Exercise: Reproduce each of the following items word for word.
▼
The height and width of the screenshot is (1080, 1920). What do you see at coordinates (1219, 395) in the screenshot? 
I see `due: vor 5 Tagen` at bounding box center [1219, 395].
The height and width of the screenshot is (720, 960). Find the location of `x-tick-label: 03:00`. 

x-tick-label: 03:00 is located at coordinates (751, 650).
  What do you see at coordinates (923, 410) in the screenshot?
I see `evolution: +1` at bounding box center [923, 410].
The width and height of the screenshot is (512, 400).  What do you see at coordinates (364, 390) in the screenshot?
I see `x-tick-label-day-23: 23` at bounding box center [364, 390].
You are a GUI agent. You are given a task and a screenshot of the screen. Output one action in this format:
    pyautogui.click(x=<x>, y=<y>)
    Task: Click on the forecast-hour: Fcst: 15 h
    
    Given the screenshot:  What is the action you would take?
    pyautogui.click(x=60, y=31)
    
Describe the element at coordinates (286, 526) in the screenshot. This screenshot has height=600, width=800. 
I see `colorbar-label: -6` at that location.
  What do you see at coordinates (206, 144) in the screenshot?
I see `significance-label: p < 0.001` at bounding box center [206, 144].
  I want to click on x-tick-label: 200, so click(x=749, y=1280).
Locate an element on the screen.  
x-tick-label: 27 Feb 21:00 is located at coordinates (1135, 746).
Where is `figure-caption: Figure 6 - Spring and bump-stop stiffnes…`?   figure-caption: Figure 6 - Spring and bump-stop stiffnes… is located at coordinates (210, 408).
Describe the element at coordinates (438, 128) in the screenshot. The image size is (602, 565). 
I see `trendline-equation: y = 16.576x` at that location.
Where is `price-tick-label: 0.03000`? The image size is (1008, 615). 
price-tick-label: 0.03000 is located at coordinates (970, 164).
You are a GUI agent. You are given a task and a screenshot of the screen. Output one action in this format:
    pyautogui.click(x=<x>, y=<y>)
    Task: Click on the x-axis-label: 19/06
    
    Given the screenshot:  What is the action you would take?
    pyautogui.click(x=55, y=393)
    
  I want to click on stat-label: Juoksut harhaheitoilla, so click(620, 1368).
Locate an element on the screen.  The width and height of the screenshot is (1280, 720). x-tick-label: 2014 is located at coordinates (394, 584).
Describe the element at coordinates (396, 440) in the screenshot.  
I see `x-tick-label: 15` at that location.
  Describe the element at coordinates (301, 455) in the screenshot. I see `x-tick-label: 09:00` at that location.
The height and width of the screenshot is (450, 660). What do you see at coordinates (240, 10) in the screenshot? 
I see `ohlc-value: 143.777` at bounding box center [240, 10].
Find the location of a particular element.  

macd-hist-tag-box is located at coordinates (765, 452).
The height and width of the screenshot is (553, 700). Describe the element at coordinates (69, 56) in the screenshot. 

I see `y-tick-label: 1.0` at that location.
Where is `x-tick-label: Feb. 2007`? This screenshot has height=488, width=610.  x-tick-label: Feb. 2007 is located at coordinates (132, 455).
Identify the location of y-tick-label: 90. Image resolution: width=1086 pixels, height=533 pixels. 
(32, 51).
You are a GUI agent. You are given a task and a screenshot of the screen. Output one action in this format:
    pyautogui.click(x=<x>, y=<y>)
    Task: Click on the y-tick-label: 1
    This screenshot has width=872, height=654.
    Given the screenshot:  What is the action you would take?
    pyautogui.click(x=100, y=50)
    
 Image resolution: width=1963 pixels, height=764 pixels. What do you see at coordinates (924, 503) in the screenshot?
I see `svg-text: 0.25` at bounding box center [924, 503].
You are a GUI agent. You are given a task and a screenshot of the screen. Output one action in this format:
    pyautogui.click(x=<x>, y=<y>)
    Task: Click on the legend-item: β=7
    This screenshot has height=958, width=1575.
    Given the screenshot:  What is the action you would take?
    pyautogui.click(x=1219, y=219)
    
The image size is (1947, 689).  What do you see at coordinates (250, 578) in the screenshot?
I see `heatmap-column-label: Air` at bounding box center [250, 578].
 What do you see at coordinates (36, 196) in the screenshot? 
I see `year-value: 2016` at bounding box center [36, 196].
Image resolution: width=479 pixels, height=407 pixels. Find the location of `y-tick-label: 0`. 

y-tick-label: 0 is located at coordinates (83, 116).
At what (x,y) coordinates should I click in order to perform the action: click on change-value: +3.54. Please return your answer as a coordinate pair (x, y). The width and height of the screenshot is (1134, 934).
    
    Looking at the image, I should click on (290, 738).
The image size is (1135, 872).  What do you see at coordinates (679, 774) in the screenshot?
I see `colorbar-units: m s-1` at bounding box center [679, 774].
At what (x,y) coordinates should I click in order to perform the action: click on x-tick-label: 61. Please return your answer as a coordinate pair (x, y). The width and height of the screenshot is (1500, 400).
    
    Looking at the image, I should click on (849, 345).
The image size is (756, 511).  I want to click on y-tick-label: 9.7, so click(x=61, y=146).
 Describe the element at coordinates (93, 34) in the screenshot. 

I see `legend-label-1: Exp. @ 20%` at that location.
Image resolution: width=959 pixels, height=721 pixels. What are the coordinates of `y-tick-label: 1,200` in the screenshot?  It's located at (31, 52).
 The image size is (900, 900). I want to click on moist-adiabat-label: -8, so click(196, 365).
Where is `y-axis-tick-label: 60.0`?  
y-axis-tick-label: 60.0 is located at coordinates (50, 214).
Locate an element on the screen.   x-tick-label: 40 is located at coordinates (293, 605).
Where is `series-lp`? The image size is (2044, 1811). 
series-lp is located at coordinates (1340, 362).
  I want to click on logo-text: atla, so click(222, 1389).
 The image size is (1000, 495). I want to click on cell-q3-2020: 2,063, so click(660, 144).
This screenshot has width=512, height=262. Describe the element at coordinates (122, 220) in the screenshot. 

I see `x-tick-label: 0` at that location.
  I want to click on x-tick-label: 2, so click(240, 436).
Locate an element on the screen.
▲
Written answer:
The height and width of the screenshot is (1080, 1920). What do you see at coordinates (1219, 395) in the screenshot? 
I see `due: vor 5 Tagen` at bounding box center [1219, 395].
The height and width of the screenshot is (720, 960). Find the location of `x-tick-label: 03:00`. 

x-tick-label: 03:00 is located at coordinates (751, 650).
  What do you see at coordinates (923, 410) in the screenshot?
I see `evolution: +1` at bounding box center [923, 410].
The width and height of the screenshot is (512, 400).  What do you see at coordinates (364, 390) in the screenshot?
I see `x-tick-label-day-23: 23` at bounding box center [364, 390].
You are a GUI agent. You are given a task and a screenshot of the screen. Output one action in this format:
    pyautogui.click(x=<x>, y=<y>)
    Task: Click on the forecast-hour: Fcst: 15 h
    
    Given the screenshot:  What is the action you would take?
    pyautogui.click(x=60, y=31)
    
Describe the element at coordinates (286, 526) in the screenshot. This screenshot has height=600, width=800. 
I see `colorbar-label: -6` at that location.
  What do you see at coordinates (206, 144) in the screenshot?
I see `significance-label: p < 0.001` at bounding box center [206, 144].
  I want to click on x-tick-label: 200, so click(x=749, y=1280).
Locate an element on the screen.  
x-tick-label: 27 Feb 21:00 is located at coordinates (1135, 746).
Where is `figure-caption: Figure 6 - Spring and bump-stop stiffnes…`?   figure-caption: Figure 6 - Spring and bump-stop stiffnes… is located at coordinates (210, 408).
Describe the element at coordinates (438, 128) in the screenshot. The image size is (602, 565). 
I see `trendline-equation: y = 16.576x` at that location.
Where is `price-tick-label: 0.03000`? The image size is (1008, 615). 
price-tick-label: 0.03000 is located at coordinates (970, 164).
You are a GUI agent. You are given a task and a screenshot of the screen. Output one action in this format:
    pyautogui.click(x=<x>, y=<y>)
    Task: Click on the x-axis-label: 19/06
    
    Given the screenshot:  What is the action you would take?
    pyautogui.click(x=55, y=393)
    
  I want to click on stat-label: Juoksut harhaheitoilla, so click(620, 1368).
Locate an element on the screen.  The width and height of the screenshot is (1280, 720). x-tick-label: 2014 is located at coordinates (394, 584).
Describe the element at coordinates (396, 440) in the screenshot.  
I see `x-tick-label: 15` at that location.
  Describe the element at coordinates (301, 455) in the screenshot. I see `x-tick-label: 09:00` at that location.
The height and width of the screenshot is (450, 660). What do you see at coordinates (240, 10) in the screenshot? 
I see `ohlc-value: 143.777` at bounding box center [240, 10].
Find the location of a particular element.  

macd-hist-tag-box is located at coordinates (765, 452).
The height and width of the screenshot is (553, 700). Describe the element at coordinates (69, 56) in the screenshot. 

I see `y-tick-label: 1.0` at that location.
Where is `x-tick-label: Feb. 2007`? This screenshot has height=488, width=610.  x-tick-label: Feb. 2007 is located at coordinates (132, 455).
Identify the location of y-tick-label: 90. Image resolution: width=1086 pixels, height=533 pixels. 
(32, 51).
You are a GUI agent. You are given a task and a screenshot of the screen. Output one action in this format:
    pyautogui.click(x=<x>, y=<y>)
    Task: Click on the y-tick-label: 1
    This screenshot has width=872, height=654.
    Given the screenshot:  What is the action you would take?
    pyautogui.click(x=100, y=50)
    
 Image resolution: width=1963 pixels, height=764 pixels. What do you see at coordinates (924, 503) in the screenshot?
I see `svg-text: 0.25` at bounding box center [924, 503].
You are a GUI agent. You are given a task and a screenshot of the screen. Output one action in this format:
    pyautogui.click(x=<x>, y=<y>)
    Task: Click on the legend-item: β=7
    This screenshot has height=958, width=1575.
    Given the screenshot:  What is the action you would take?
    pyautogui.click(x=1219, y=219)
    
The image size is (1947, 689).  What do you see at coordinates (250, 578) in the screenshot?
I see `heatmap-column-label: Air` at bounding box center [250, 578].
 What do you see at coordinates (36, 196) in the screenshot? 
I see `year-value: 2016` at bounding box center [36, 196].
Image resolution: width=479 pixels, height=407 pixels. Find the location of `y-tick-label: 0`. 

y-tick-label: 0 is located at coordinates (83, 116).
At what (x,y) coordinates should I click in order to perform the action: click on change-value: +3.54. Please return your answer as a coordinate pair (x, y). The width and height of the screenshot is (1134, 934).
    
    Looking at the image, I should click on (290, 738).
The image size is (1135, 872).  What do you see at coordinates (679, 774) in the screenshot?
I see `colorbar-units: m s-1` at bounding box center [679, 774].
At what (x,y) coordinates should I click in order to perform the action: click on x-tick-label: 61. Please return your answer as a coordinate pair (x, y). The width and height of the screenshot is (1500, 400).
    
    Looking at the image, I should click on (849, 345).
The image size is (756, 511).  I want to click on y-tick-label: 9.7, so click(x=61, y=146).
 Describe the element at coordinates (93, 34) in the screenshot. 

I see `legend-label-1: Exp. @ 20%` at that location.
Image resolution: width=959 pixels, height=721 pixels. What are the coordinates of `y-tick-label: 1,200` in the screenshot?  It's located at (31, 52).
 The image size is (900, 900). I want to click on moist-adiabat-label: -8, so click(196, 365).
Where is `y-axis-tick-label: 60.0`?  
y-axis-tick-label: 60.0 is located at coordinates (50, 214).
Locate an element on the screen.   x-tick-label: 40 is located at coordinates (293, 605).
Where is `series-lp`? The image size is (2044, 1811). 
series-lp is located at coordinates (1340, 362).
  I want to click on logo-text: atla, so click(222, 1389).
 The image size is (1000, 495). I want to click on cell-q3-2020: 2,063, so click(660, 144).
This screenshot has width=512, height=262. Describe the element at coordinates (122, 220) in the screenshot. 

I see `x-tick-label: 0` at that location.
  I want to click on x-tick-label: 2, so click(240, 436).
Locate an element on the screen.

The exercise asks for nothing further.